Because we find respondent's misconduct warrants a substantially different discipline in the District of Columbia, it is hereby ordered that respondent is suspended for 90 days, to begin 30 days from the entry of this order pursuant to D.C. Bar Rule XI, § 14(f).
So ordered.
NOTES
[1] The Committee concluded that respondent violated the following Disciplinary Rules governing the Virginia Bar: DR 1-102(A)(4) (conduct involving dishonesty, fraud, deceit, or misrepresentation which reflects adversely on a lawyer's fitness to practice law); DR 5-101(A) (prohibiting accepting employment if the exercise of professional judgment on behalf of the client may be affected by the lawyer's own financial, business, property, or personal interests, except with the consent of the client after full disclosure); DR 5-105 (prohibiting multiple representations that may impair the independent judgment of the lawyer); and DR 6-101 (requiring promptness in representing a client and reporting pertinent information to a client). The parties agree that variations in wording between Virginia's and the District's Rules are not an impediment to the imposition of reciprocal discipline. See In re Reiner, 561 A.2d 479, 482 (D.C.1989) (per curiam).

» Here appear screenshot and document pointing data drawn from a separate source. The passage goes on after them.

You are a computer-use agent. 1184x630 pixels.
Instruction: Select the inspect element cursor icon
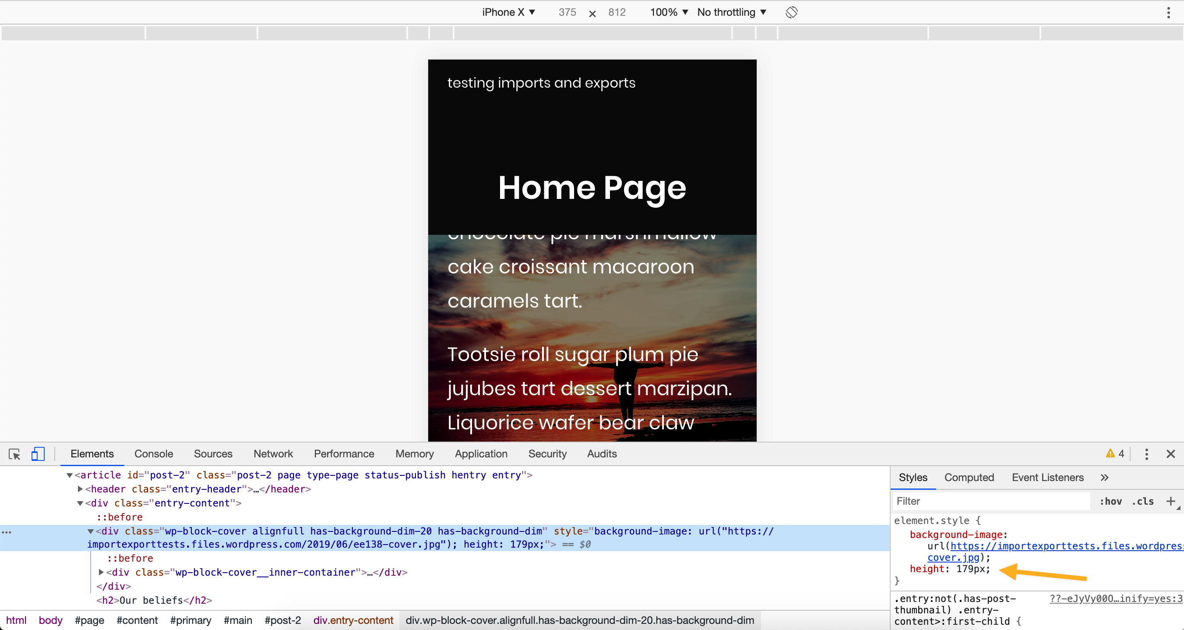pyautogui.click(x=14, y=454)
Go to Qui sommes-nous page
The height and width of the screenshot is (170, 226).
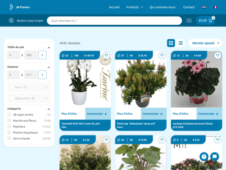pos(162,7)

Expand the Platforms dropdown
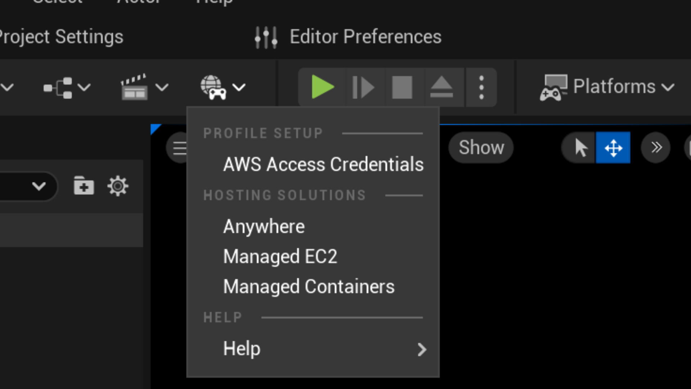[x=607, y=87]
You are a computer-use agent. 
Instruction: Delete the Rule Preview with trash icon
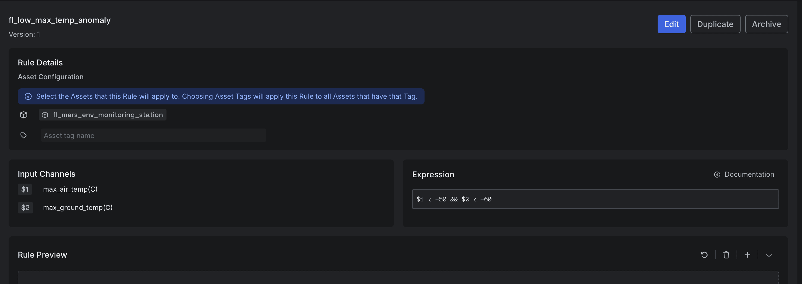[726, 255]
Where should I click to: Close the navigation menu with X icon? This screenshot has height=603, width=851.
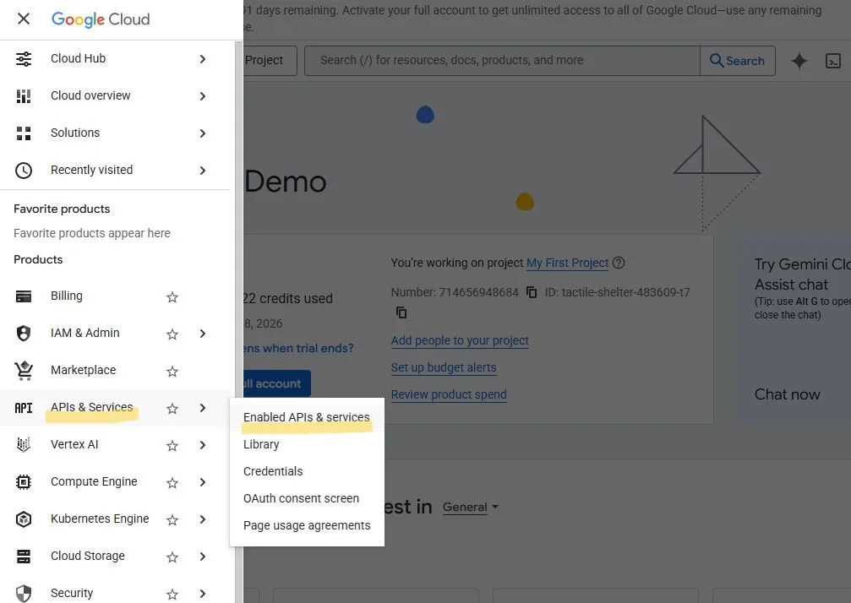[24, 19]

[2] The facts in the case cited by Bar Counsel in support of public censure, In re Austern, 524 A.2d 680 (D.C.1987), are sufficiently different from the present circumstances so as not to persuade us that public censure is within the range of possible sanctions. In In re Austern, the attorney received public censure for assisting in the closing of a real estate transaction despite being told by his client that the client's escrow account had insufficient funds to cover the transaction. Id. The misconduct in that case, unlike the misconduct in this case, as noted by the Board, did not involve a series of misrepresentations, nor did it redound to the attorney's financial interest.